Extract

Based on his research, restricted mostly to wardrobe, medical professionals conveyed maximum authority with a white coat and otherwise standard business attire. Remember at the time, my fellow medical students and residents included hippies and yippies. There was more of a gender divide with older men as physicians and older women as nurses while that dimorphism was rapidly disappearing among the younger physicians. He presented this sartorial advice for the purpose of economic benefit. Peace loving but eccentric appearing flower children later gave way to more menacing appearing iconoclasts in the form of bikers with tattoos and visible weapons who seemed perfectly OK as trauma patients but as an employee, it projects an appearance that would make some patients paranoid even if assigned someplace other than the psychiatric unit.
The formality of work attire and expectations of visitors who view us has changed considerably since Dress for Success moved from the bookstores to more obscure library shelves. High-tech millionaires come to their work campuses in T-shirts, casual Friday has relaxed formality in many traditional offices, doctors wear V-neck scrub tops daily, and running shoes have become part of the standard nursing uniform. But it fails to answer the question of whether we really need an appearance code, let alone a considerable investment on the part of the hospital which had to pay employee salaries while some of them met in committee to assess and articulate the final policy.

Material provided

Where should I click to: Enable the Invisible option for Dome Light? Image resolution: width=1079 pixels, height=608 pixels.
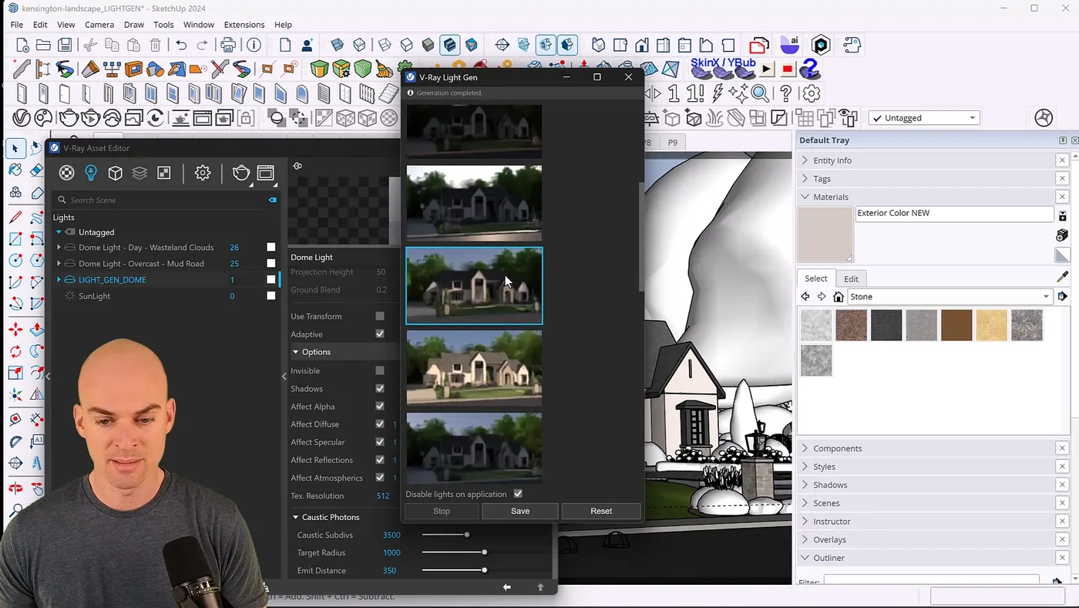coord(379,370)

...

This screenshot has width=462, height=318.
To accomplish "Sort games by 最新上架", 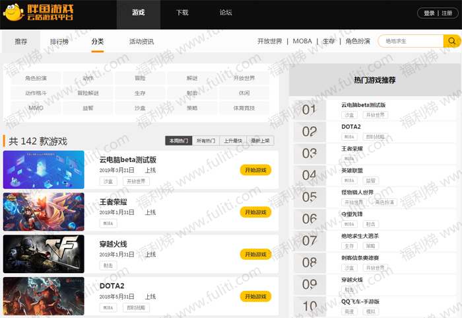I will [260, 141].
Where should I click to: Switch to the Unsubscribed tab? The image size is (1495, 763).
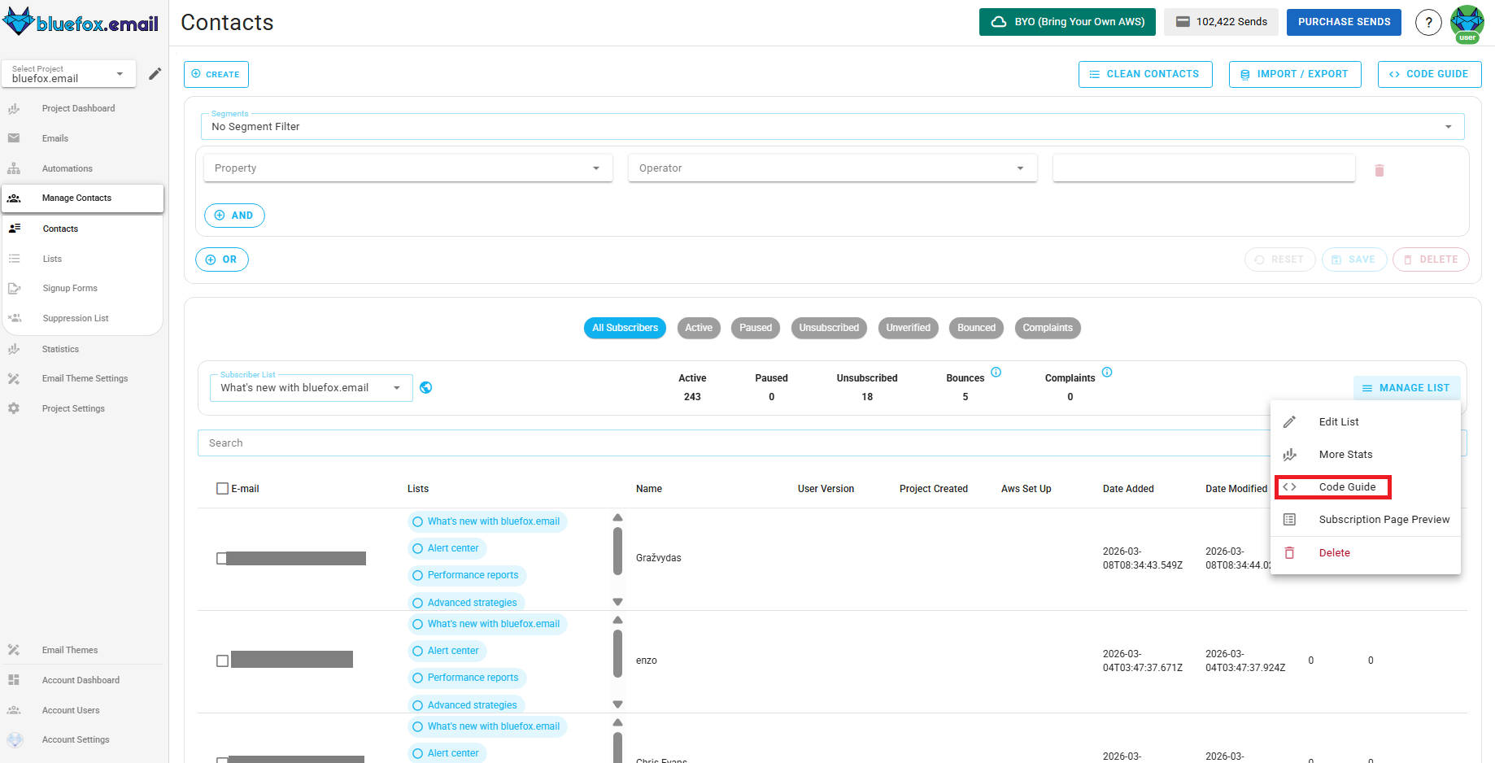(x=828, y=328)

Complete the following
- a) Answer these questions from the passage on hospital attire:
(i) What combination of clothing conveyed maximum authority for medical professionals?
(ii) For what purpose was the sartorial advice presented?
(iii) What item has become part of the standard nursing uniform?
- b) Write one further paragraph that continues the passage on hospital attire, beginning right after its final sentence.
The listing is drawn from a different source than the passage on hospital attire.

Answers given
- a)
(i) A white coat and otherwise standard business attire
(ii) Economic benefit
(iii) Running shoes

- b)
In the years that I have been at my hospital, not a lot but enough, I cannot say I’ve encountered any staff member who struck me as memorably offensive in their appearance, though perhaps offensive in their political views and demeanor. As any school teacher can attest, the day the photographer visits to take class pictures, the number of student fights in the hall goes down. If you look dignified, you are likely to act dignified. You can still be a crook like Bernie Madoff who always presented himself as polished while swindling but the façade of a competent professional remains what people see. And in a pageant as large as the medical center with its doctors, nurses, clerks, phlebotomists, the relative handful of people that our patients meet really does imprint their experience. So while individuals who detract from this are probably too few for me to have noticed, the head nurses in all likelihood have a more significant number of lapses of appearance and demeanor brought to their attention.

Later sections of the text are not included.